Hashcat custom mask - brute force 12 length passwords with 1 capital letter, 1 number and 10 lowercase letters

Question

I need to use brute force to crack the password. I know about the password that it has exactly 1 capital letter (A-Z), exacly 1 number (1-9) and exacly 10 lowercase letters (from a to z). I have Python script that generates this type of passwords, but I don't know how to turn it into a hashcat mask.

Python code:

import random

random.seed(None)

lowers = 'qwertyuiopasdfghjklzxcvbnm'
uppers = 'QWERTYUIOPASDFGHJKLZXCVBNM'
number = '0123456789'

length = 12

while True:
  uprspot = random.randint(0, length-1)
  numspot = uprspot

  while uprspot == numspot:
    numspot = random.randint(0, length-1)

  strgen = ""

  for i in range (0, length):

    if i == uprspot:
      strgen += random.choice(uppers)

    elif i == numspot:
      strgen += random.choice(number)

    else:
      strgen += random.choice(lowers)

  print(strgen)

Answer 1

You can't do that with a single hashcat mask, but you can make multiple masks. You need to use a multiset permutation for this.

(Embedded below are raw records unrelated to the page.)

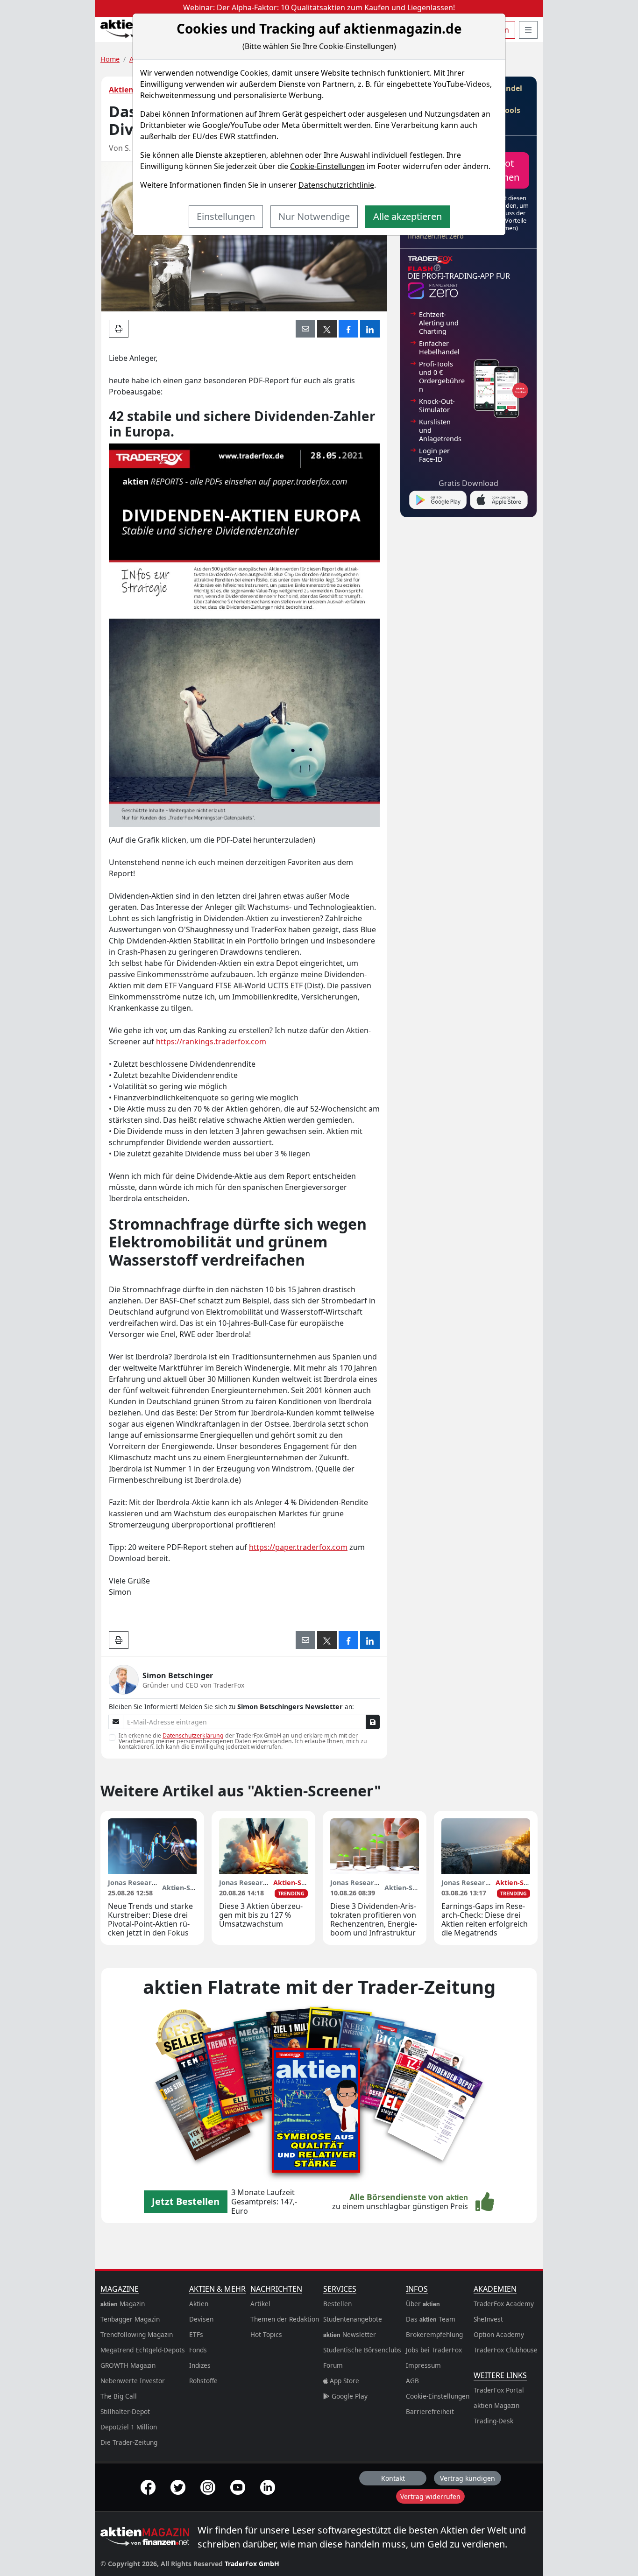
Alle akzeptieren (407, 216)
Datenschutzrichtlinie (336, 185)
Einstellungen (226, 216)
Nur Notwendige (314, 216)
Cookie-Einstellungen (327, 166)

There are 132 possibilities, so need to generate a .hcmask file with 132 lines like this (in Python with sympy):

from sympy.utilities.iterables import multiset_permutations
import os

contents = os.linesep.join(list(map(lambda b: "".join(b), list(multiset_permutations(['?d', '?u', '?l', '?l', '?l', '?l', '?l', '?l', '?l', '?l', '?l', '?l'])))))

file = open("scan.hcmask", "w")
file.write(contents)
file.close()

Then use the .hcmask file in hashcat

This would require 26¹¹ · 10 · 132 ≈ 2⁶² hash computations, which would require about one to two years to crack assuming 70 GH/s.